ASSIGNED TASK> What you return must match, exactly, the lines running from the one containing "Where should I click to: Click Check" to the end of the data, both included, and must contain no pictures.

Stored records:

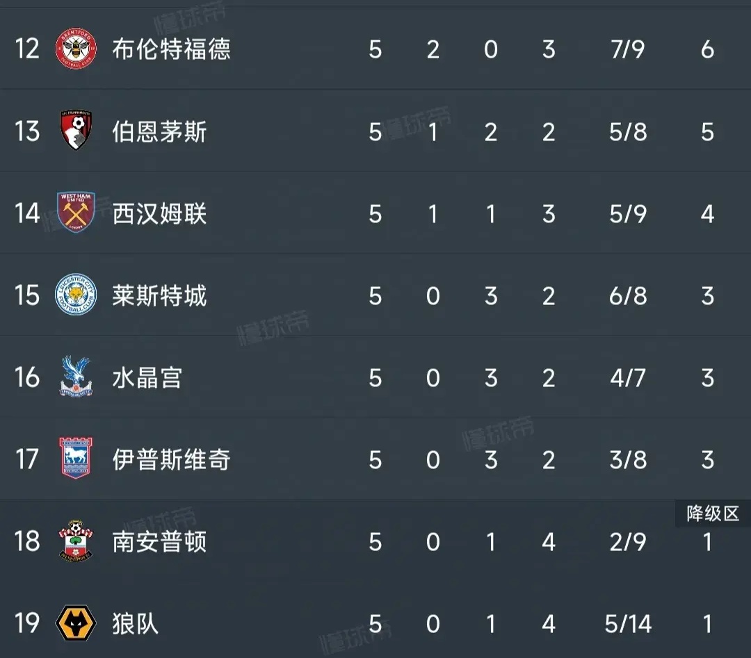Select the points value 6 for Brentford
Screen dimensions: 751x658
[707, 50]
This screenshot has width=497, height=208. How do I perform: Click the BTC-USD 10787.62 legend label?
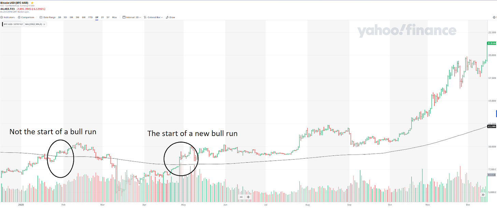tap(13, 24)
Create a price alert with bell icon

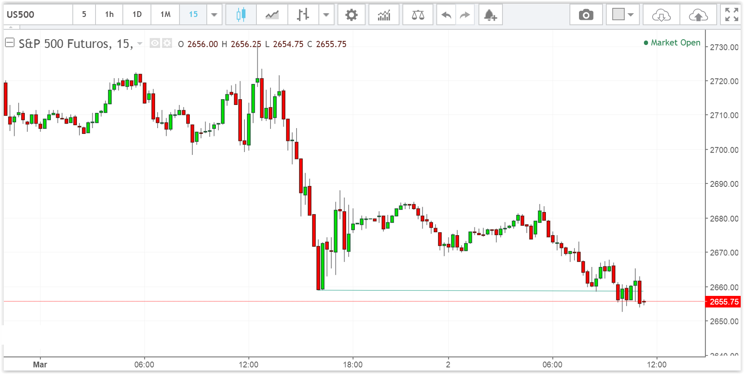tap(490, 15)
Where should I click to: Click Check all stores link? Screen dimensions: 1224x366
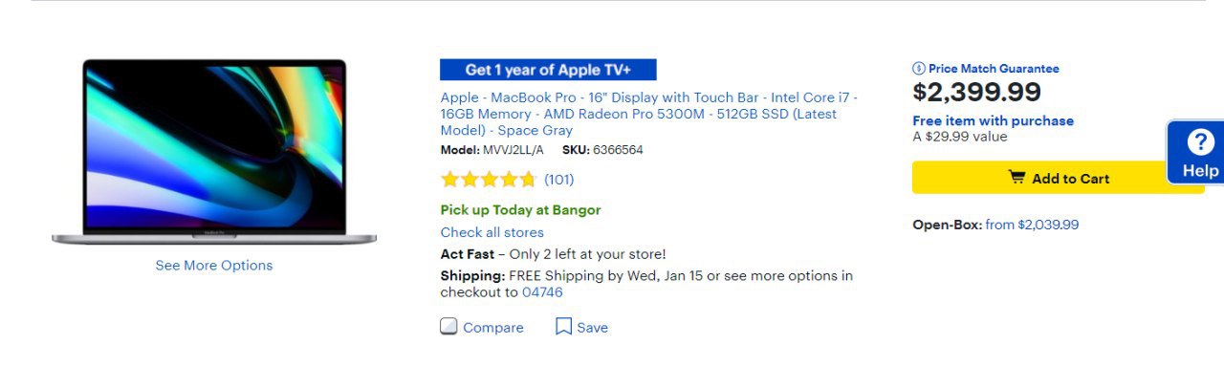pyautogui.click(x=492, y=232)
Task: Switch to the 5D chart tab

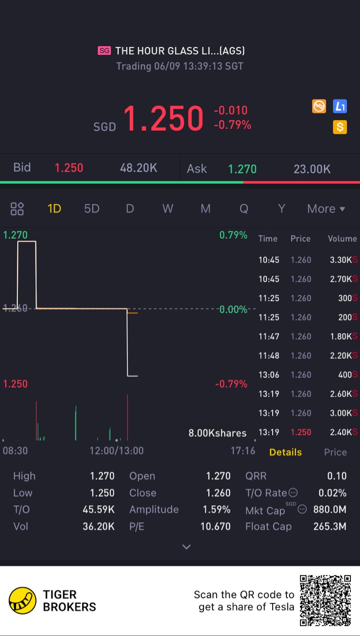Action: point(91,209)
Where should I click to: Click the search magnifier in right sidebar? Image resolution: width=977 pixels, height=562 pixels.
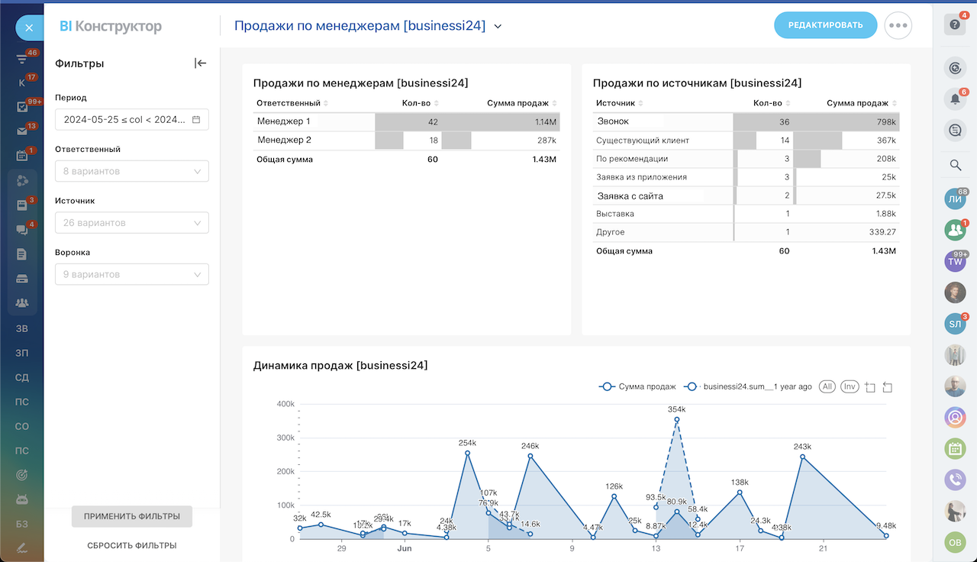955,165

ANSWER AREA>
Where should I click to: Click Check all stores link? Screen dimensions: 1224x366
pyautogui.click(x=492, y=232)
Task: Switch to the 5D chart tab

Action: point(91,209)
Where should I click to: Click the search magnifier in right sidebar? Image resolution: width=977 pixels, height=562 pixels.
955,165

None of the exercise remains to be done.